An innovative project in Wakefield, West Yorkshire has successfully increased testing rates in certain vulnerable populations by providing a £5 food voucher as an incentive – and key to the work was our partner, BHA for Equality working in collaboration with Turning Point.
In early 2023, public health officials at Wakefield Council identified that a new case of HIV was linked to a cluster of previous cases from 2021 among people who inject drugs (PWID) and those connected to homeless accommodation. It was clear that swift action was needed to prevent further transmissions.
Tackling HIV in vulnerable communities
PWID and individuals linked to homelessness often face multiple barriers to accessing healthcare, from stigma and misinformation to logistical challenges in navigating complex services.
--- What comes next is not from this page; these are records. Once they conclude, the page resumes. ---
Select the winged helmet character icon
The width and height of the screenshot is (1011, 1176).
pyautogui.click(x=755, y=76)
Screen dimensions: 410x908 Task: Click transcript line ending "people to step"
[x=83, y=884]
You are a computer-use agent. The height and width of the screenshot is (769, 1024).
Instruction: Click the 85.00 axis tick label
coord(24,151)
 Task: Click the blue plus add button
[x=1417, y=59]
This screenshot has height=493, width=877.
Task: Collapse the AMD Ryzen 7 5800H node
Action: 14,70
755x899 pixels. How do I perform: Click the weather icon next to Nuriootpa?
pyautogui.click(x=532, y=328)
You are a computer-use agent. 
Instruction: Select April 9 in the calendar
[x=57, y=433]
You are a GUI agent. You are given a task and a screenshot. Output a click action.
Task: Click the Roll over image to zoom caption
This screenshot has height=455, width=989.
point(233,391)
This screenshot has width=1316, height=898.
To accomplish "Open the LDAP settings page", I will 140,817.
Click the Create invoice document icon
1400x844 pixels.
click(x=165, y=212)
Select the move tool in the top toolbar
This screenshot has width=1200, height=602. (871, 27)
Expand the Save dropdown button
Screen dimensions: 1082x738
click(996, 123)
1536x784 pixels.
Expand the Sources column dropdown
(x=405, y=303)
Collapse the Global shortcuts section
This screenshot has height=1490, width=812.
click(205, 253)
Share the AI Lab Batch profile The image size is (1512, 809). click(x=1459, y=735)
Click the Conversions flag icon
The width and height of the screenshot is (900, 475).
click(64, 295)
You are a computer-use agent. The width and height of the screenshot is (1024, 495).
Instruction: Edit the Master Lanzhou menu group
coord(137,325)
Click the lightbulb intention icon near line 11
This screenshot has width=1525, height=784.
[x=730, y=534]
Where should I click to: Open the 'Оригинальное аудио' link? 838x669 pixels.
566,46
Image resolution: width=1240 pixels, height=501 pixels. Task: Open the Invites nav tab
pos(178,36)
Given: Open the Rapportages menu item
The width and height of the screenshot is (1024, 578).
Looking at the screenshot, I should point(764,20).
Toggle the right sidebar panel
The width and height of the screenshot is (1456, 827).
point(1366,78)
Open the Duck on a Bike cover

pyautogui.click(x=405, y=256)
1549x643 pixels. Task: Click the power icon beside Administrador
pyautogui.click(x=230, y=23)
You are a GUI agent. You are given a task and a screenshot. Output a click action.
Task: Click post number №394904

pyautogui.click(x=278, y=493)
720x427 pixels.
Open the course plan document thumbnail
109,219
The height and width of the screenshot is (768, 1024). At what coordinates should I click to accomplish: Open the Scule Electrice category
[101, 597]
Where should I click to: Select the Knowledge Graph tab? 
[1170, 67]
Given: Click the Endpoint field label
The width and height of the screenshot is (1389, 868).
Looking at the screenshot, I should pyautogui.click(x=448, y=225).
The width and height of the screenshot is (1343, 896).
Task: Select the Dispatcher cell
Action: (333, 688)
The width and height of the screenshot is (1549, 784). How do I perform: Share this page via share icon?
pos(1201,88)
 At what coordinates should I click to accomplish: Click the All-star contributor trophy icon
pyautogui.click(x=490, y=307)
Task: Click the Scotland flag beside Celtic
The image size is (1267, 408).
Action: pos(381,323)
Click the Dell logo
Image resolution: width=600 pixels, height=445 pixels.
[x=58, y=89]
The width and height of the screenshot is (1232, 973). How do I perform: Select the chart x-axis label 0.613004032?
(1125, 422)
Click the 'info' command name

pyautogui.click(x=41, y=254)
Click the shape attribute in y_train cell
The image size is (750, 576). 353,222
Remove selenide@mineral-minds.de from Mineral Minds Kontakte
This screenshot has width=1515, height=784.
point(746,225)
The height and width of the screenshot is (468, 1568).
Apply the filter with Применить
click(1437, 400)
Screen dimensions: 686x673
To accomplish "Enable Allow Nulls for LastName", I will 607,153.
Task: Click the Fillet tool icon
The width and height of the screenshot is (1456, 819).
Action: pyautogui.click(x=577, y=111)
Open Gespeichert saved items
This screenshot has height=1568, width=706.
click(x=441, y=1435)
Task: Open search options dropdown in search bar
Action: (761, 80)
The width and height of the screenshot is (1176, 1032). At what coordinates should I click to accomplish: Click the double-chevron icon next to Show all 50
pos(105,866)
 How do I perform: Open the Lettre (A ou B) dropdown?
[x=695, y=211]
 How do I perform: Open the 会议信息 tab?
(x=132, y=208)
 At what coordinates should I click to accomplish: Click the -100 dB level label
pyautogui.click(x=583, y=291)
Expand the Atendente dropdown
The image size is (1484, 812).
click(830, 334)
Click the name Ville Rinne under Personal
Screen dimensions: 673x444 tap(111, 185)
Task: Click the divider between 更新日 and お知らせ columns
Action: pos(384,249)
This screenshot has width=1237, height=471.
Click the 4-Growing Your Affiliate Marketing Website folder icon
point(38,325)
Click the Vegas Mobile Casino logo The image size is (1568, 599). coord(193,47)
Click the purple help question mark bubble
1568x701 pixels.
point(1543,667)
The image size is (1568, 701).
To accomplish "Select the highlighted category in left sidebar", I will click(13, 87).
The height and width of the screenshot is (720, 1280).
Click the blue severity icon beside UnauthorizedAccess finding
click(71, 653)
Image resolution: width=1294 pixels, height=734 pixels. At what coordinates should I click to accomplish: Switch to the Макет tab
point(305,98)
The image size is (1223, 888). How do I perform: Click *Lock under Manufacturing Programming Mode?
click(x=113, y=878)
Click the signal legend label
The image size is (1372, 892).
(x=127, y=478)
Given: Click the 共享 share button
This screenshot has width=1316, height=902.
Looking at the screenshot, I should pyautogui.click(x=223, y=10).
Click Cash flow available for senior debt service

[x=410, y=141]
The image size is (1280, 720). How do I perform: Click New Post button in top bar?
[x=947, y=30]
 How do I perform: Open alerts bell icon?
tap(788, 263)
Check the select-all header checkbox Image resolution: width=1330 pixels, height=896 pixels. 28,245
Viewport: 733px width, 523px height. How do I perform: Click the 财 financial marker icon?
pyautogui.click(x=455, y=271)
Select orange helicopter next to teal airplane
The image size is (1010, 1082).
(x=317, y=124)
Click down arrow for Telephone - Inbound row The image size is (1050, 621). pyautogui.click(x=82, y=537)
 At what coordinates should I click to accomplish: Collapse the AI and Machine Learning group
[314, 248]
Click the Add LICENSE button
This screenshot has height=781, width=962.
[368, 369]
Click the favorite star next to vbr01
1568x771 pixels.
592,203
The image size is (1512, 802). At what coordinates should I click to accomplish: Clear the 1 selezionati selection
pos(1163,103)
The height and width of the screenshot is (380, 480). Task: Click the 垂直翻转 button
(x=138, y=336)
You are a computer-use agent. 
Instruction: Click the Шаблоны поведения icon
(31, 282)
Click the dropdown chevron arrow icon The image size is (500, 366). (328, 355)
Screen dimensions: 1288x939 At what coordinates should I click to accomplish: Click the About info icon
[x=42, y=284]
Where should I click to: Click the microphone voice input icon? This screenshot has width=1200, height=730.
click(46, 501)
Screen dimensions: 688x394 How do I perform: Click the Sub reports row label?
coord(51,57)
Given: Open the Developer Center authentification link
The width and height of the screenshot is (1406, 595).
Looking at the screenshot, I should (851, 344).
That’s where commissioned services like BHA for Equality’s HIV Prevention and Support Service and Turning Point’s Drug and Alcohol Service come in. Along with Wakefield Council and UK Health Security Agency (UKHSA), they embarked on a multi-agency Incident Management Team (IMT) response to contain the cluster.
Incentivising HIV testing
To reach PWID and individuals in homeless accommodation, BHA Wakefield and Turning Point undertook extensive outreach activities. The primary focus was to raise awareness of HIV risks and offer point-of-care testing (POCT) for both HIV and syphilis, making testing both accessible and quick. What made this scheme stand out was a small but highly targeted intervention – an incentive program in the form of £5 food vouchers for individuals who agreed to take a test.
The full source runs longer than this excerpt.